* _Task_: Retype the following entries word for word, leaving every line unchanged.

* _Provided material_:
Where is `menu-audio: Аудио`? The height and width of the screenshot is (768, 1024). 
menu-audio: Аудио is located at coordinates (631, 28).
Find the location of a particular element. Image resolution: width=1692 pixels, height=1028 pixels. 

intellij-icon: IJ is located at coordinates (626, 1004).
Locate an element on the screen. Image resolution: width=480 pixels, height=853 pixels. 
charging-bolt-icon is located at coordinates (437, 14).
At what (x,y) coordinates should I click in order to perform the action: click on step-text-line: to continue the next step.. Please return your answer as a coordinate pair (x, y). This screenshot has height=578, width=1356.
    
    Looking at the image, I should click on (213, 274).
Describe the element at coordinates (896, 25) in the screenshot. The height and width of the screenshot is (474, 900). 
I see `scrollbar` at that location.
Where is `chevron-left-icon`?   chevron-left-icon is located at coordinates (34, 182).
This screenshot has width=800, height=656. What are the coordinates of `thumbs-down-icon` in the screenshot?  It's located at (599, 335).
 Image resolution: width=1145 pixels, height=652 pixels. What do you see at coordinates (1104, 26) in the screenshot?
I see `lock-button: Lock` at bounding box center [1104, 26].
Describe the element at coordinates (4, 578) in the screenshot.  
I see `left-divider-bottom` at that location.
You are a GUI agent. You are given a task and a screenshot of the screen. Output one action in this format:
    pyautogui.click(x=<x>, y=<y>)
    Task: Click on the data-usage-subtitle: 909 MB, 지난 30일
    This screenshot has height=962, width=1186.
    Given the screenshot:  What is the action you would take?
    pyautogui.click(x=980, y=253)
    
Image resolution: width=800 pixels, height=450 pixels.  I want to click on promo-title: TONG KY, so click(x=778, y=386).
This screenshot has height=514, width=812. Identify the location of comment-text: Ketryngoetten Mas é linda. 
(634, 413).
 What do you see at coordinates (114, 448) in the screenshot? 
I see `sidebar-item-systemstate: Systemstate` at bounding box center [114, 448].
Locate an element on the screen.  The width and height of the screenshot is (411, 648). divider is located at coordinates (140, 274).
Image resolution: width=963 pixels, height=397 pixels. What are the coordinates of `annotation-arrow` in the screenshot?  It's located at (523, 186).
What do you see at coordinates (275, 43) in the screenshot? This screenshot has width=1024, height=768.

* _Result_:
Where is `menu-audio: Аудио`? The height and width of the screenshot is (768, 1024). 
menu-audio: Аудио is located at coordinates (631, 28).
Find the location of a particular element. Image resolution: width=1692 pixels, height=1028 pixels. 

intellij-icon: IJ is located at coordinates (626, 1004).
Locate an element on the screen. Image resolution: width=480 pixels, height=853 pixels. 
charging-bolt-icon is located at coordinates (437, 14).
At what (x,y) coordinates should I click in order to perform the action: click on step-text-line: to continue the next step.. Please return your answer as a coordinate pair (x, y). This screenshot has height=578, width=1356.
    
    Looking at the image, I should click on (213, 274).
Describe the element at coordinates (896, 25) in the screenshot. The height and width of the screenshot is (474, 900). 
I see `scrollbar` at that location.
Where is `chevron-left-icon`?   chevron-left-icon is located at coordinates (34, 182).
This screenshot has width=800, height=656. What are the coordinates of `thumbs-down-icon` in the screenshot?  It's located at (599, 335).
 Image resolution: width=1145 pixels, height=652 pixels. What do you see at coordinates (1104, 26) in the screenshot?
I see `lock-button: Lock` at bounding box center [1104, 26].
Describe the element at coordinates (4, 578) in the screenshot.  
I see `left-divider-bottom` at that location.
You are a GUI agent. You are given a task and a screenshot of the screen. Output one action in this format:
    pyautogui.click(x=<x>, y=<y>)
    Task: Click on the data-usage-subtitle: 909 MB, 지난 30일
    This screenshot has height=962, width=1186.
    Given the screenshot:  What is the action you would take?
    pyautogui.click(x=980, y=253)
    
Image resolution: width=800 pixels, height=450 pixels.  I want to click on promo-title: TONG KY, so click(x=778, y=386).
This screenshot has height=514, width=812. Identify the location of comment-text: Ketryngoetten Mas é linda. 
(634, 413).
 What do you see at coordinates (114, 448) in the screenshot? 
I see `sidebar-item-systemstate: Systemstate` at bounding box center [114, 448].
Locate an element on the screen.  The width and height of the screenshot is (411, 648). divider is located at coordinates (140, 274).
Image resolution: width=963 pixels, height=397 pixels. What are the coordinates of `annotation-arrow` in the screenshot?  It's located at (523, 186).
What do you see at coordinates (275, 43) in the screenshot? This screenshot has width=1024, height=768.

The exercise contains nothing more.